You can probably buy a home even with a lower score, but you’ll have different options than someone with a higher one. For FICO scoring models that top out at 850 — some models go higher — here’s what you can expect based on your credit score range:
Having bad credit — or no credit — means you’re unlikely to get a mortgage unless someone is willing to help out.
“Their only option would be to have a friend — or more likely a family member — purchase the home, add them to title, then try to refinance into their name(s) when credit scores improve sufficiently,” says Ted Rood, a senior loan officer in St. Louis.

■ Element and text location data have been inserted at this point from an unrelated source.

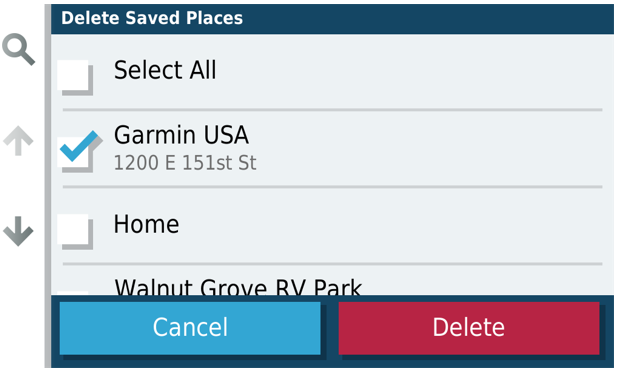
Task: Open search with the magnifying glass icon
Action: 18,49
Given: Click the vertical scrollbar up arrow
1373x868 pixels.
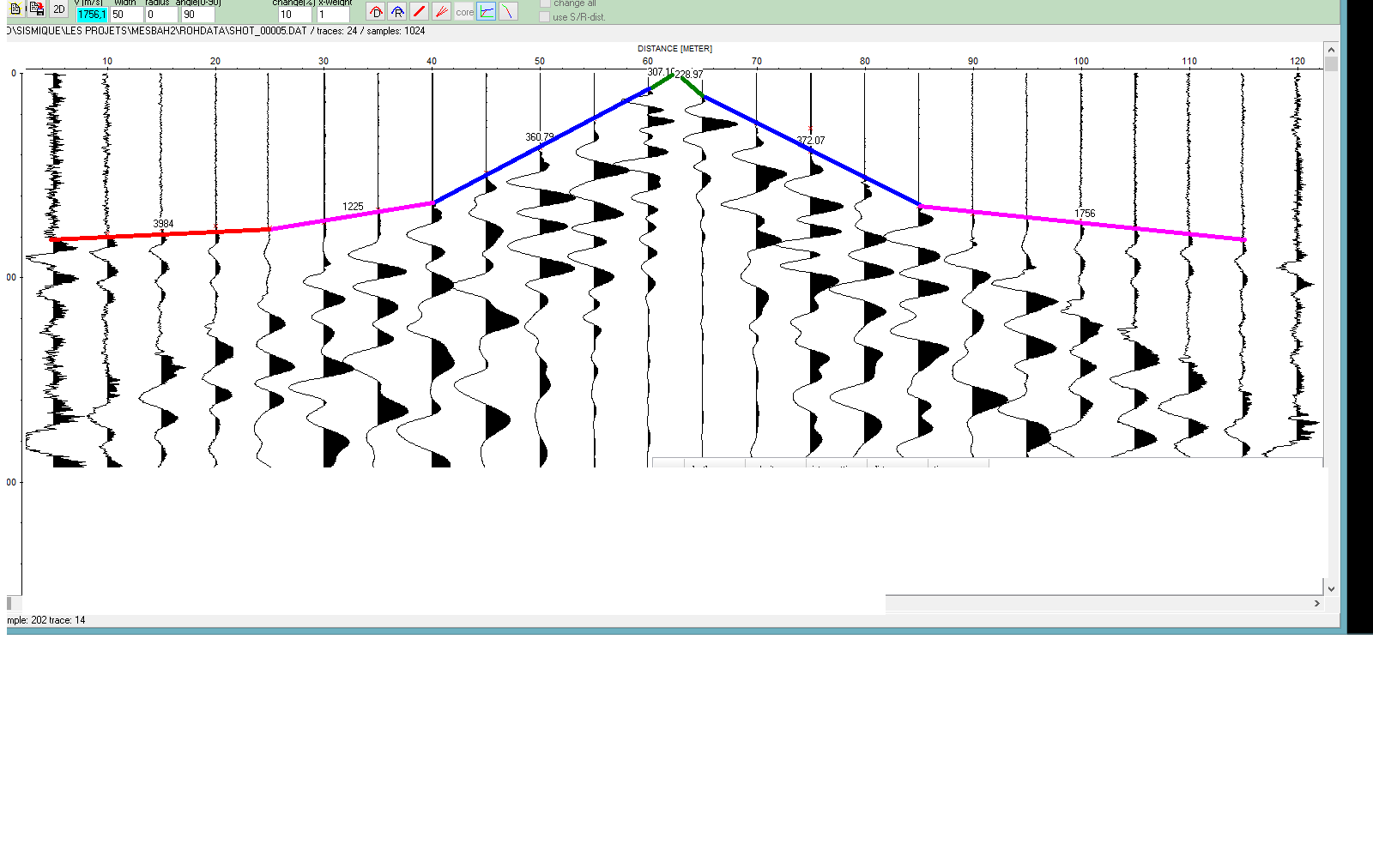Looking at the screenshot, I should (x=1331, y=50).
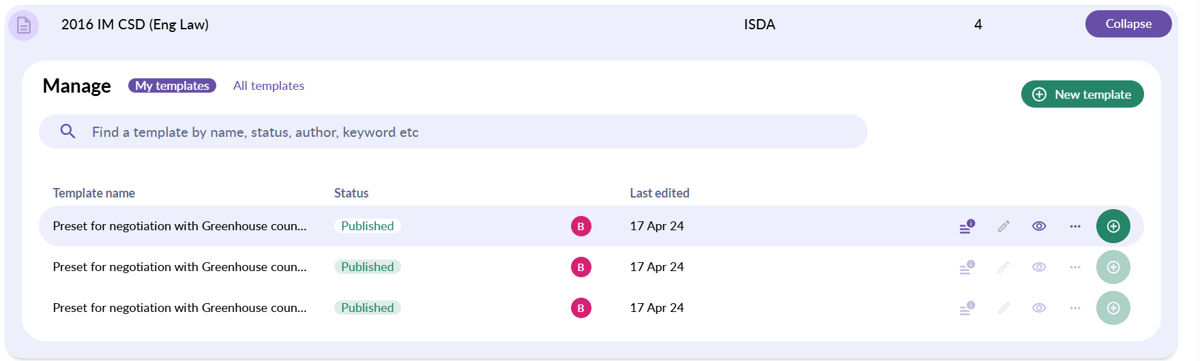Edit second template using pencil icon
The height and width of the screenshot is (361, 1200).
1003,268
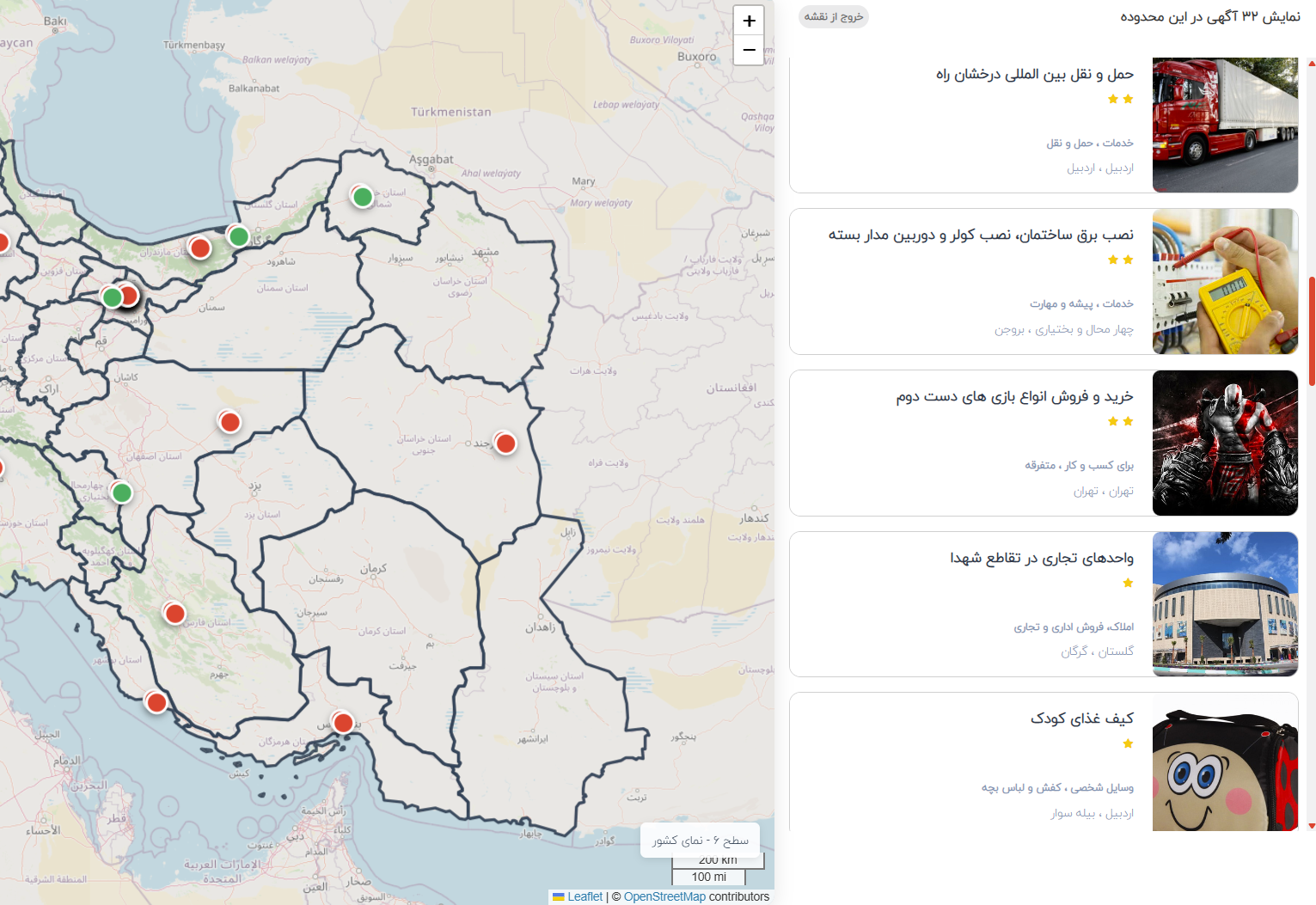Select the green marker in Golestan province

tap(239, 235)
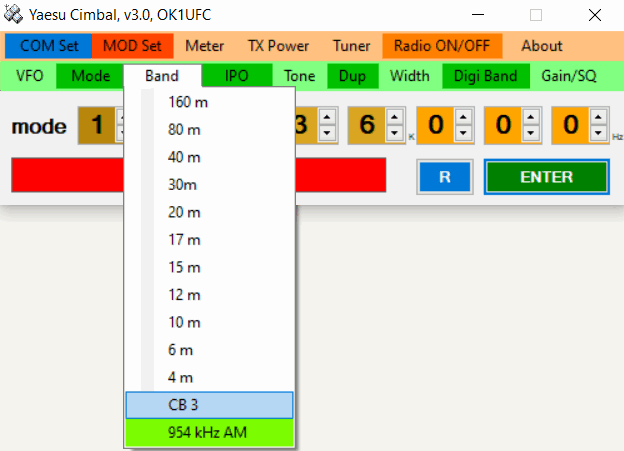Open the Gain/SQ dropdown
This screenshot has height=451, width=624.
(x=568, y=76)
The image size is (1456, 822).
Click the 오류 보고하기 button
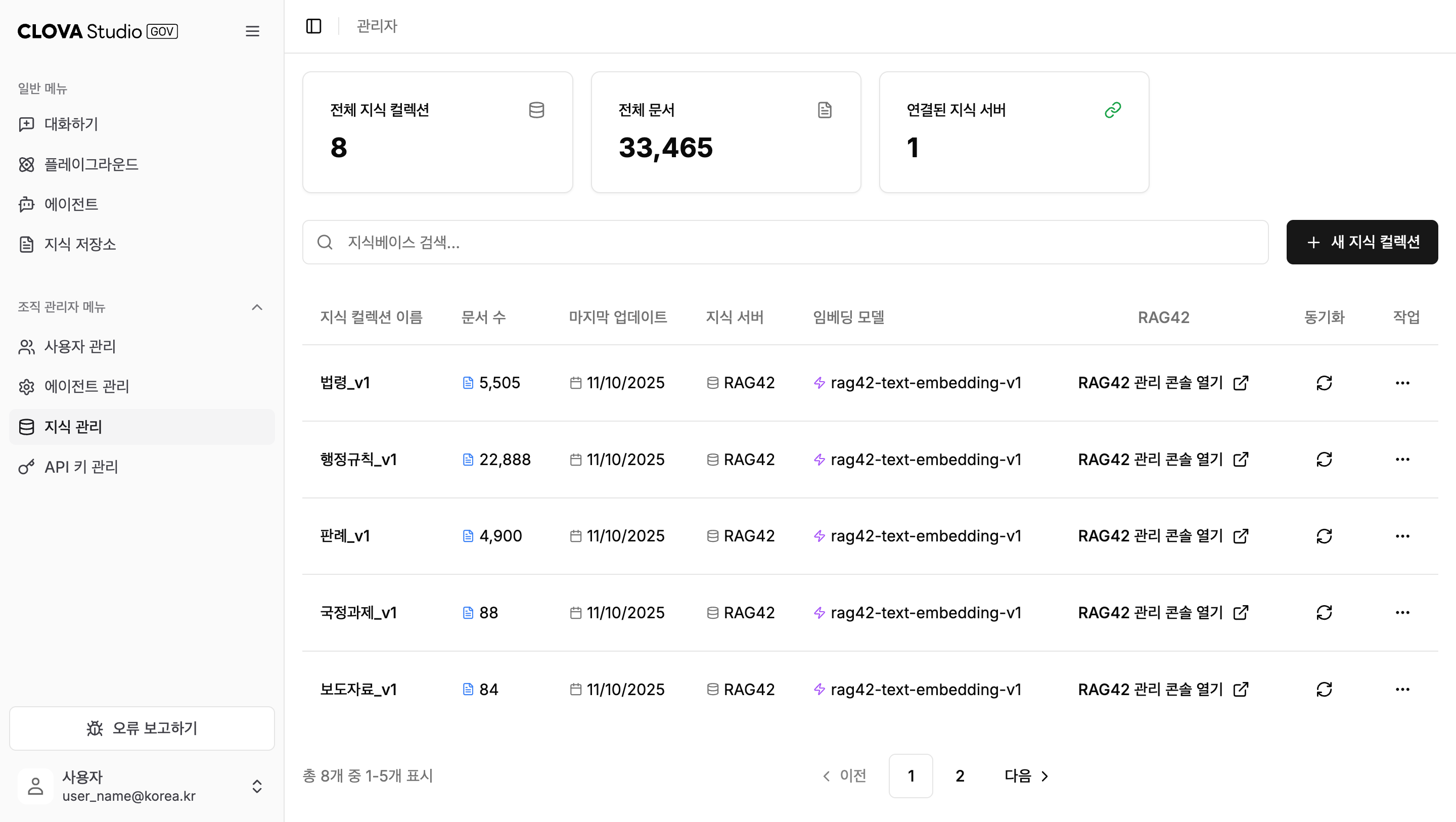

If you have a credit score in the 500s, it’s likely that your best choice for a home loan will be one insured by the Federal Housing Administration. But with a credit rating of 500 to 579, be prepared to put 10% down.
“Someone with a 500 credit score is likely to have some combination of collection accounts, liens and judgments,” Joe Parsons, a senior loan officer with PFS Funding in Dublin, California, says. “Even though FHA will insure a loan with a 500 score, the lender will require that collections, judgments and most liens be paid off before closing.”
The FHA also allows loans with down payments as low as 3.5%, but to qualify, you’ll need a FICO score of 580 or better. Some lenders will also authorize mortgages guaranteed by the Department of Veterans Affairs, commonly called VA home loans, at this level.
Potential home buyers with credit scores of at least 620 have more options. VA-backed mortgages definitely come into play. That can mean you won’t make a down payment and you’ll pay very favorable interest rates. USDA-backed loans are also available to those with a minimum 640 score.
FHA loans for remodeling, known as 203(k) loans, are underwritten at this FICO score level.
Most importantly, conventional loans — the mortgages lenders like best — are available to qualified borrowers with credit scores of 620 or higher.
Home buyers with credit scores of 700 or greater qualify for better mortgage interest rates, as well as for higher value homes that require “jumbo” mortgages.
With a FICO score of 740 or higher, you’re likely to get the most favorable interest rate available, especially on a non-jumbo, conventional loan.
Borrowers with higher scores also earn a break in the cost of private mortgage insurance if they make down payments of less than 20%. Parsons says with a 10% down payment, a 620 borrower will pay 1.1% in PMI. A 760 FICO borrower would pay just 0.30%, he adds.
Of course, every lender has different underwriting standards, so credit score qualifications can vary. And your ability to repay plays the most important role in getting approved for a home loan. To determine that, lenders review your monthly income minus your recurring debts (your debt-to-income ratio), as well as how much money you’re putting down (loan-to-value).
Having money in a savings account — beyond what you’ll need for the down payment and closing costs — can also work to your favor.